┌──

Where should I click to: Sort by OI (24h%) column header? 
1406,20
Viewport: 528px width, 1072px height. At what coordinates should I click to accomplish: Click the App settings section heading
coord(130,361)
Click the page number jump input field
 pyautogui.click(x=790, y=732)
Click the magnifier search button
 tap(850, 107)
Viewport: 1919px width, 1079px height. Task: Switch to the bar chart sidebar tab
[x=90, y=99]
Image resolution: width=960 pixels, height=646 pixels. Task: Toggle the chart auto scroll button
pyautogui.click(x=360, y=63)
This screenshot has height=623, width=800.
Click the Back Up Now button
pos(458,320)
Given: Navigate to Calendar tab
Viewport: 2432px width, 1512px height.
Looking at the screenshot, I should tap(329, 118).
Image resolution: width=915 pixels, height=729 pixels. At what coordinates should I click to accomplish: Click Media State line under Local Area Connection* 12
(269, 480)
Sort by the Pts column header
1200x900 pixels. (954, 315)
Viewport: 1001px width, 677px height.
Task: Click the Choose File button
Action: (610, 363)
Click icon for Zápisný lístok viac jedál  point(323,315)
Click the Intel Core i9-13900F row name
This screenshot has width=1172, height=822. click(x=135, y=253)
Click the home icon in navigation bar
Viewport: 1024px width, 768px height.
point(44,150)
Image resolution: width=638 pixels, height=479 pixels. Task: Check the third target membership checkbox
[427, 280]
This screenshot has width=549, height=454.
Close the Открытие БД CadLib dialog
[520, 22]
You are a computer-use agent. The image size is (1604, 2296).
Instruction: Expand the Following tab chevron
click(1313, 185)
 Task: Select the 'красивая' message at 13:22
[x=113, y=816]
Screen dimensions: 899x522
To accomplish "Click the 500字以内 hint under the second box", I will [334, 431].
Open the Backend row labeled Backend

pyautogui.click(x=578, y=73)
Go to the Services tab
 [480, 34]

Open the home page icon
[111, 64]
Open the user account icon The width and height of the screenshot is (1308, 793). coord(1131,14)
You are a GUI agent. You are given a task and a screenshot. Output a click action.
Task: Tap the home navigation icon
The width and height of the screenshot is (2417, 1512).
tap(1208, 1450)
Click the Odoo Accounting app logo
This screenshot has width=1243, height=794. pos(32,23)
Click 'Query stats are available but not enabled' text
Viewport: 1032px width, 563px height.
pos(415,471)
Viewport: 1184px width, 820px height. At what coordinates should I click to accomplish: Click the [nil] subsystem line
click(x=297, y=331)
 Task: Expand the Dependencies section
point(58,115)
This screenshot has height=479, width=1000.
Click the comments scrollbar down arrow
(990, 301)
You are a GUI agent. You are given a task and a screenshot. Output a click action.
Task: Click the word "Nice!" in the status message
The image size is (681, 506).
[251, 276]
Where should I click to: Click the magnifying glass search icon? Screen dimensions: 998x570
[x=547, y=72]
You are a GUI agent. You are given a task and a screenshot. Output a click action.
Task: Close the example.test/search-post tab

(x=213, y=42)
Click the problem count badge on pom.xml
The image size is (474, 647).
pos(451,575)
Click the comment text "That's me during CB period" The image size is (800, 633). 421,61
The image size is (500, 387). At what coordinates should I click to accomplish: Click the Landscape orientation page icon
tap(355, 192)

└──

> _REQUIRED WORK_: Give back precisely the lines above that start at the line containing "Given: Navigate to Calendar tab" and end at the line containing "This screenshot has width=549, height=454.", inclusive. No other lines belong in the output.

> _SOLUTION TO THE PROBLEM_:
Given: Navigate to Calendar tab
Viewport: 2432px width, 1512px height.
Looking at the screenshot, I should tap(329, 118).
Image resolution: width=915 pixels, height=729 pixels. At what coordinates should I click to accomplish: Click Media State line under Local Area Connection* 12
(269, 480)
Sort by the Pts column header
1200x900 pixels. (954, 315)
Viewport: 1001px width, 677px height.
Task: Click the Choose File button
Action: (610, 363)
Click icon for Zápisný lístok viac jedál  point(323,315)
Click the Intel Core i9-13900F row name
This screenshot has width=1172, height=822. click(x=135, y=253)
Click the home icon in navigation bar
Viewport: 1024px width, 768px height.
point(44,150)
Image resolution: width=638 pixels, height=479 pixels. Task: Check the third target membership checkbox
[427, 280]
This screenshot has width=549, height=454.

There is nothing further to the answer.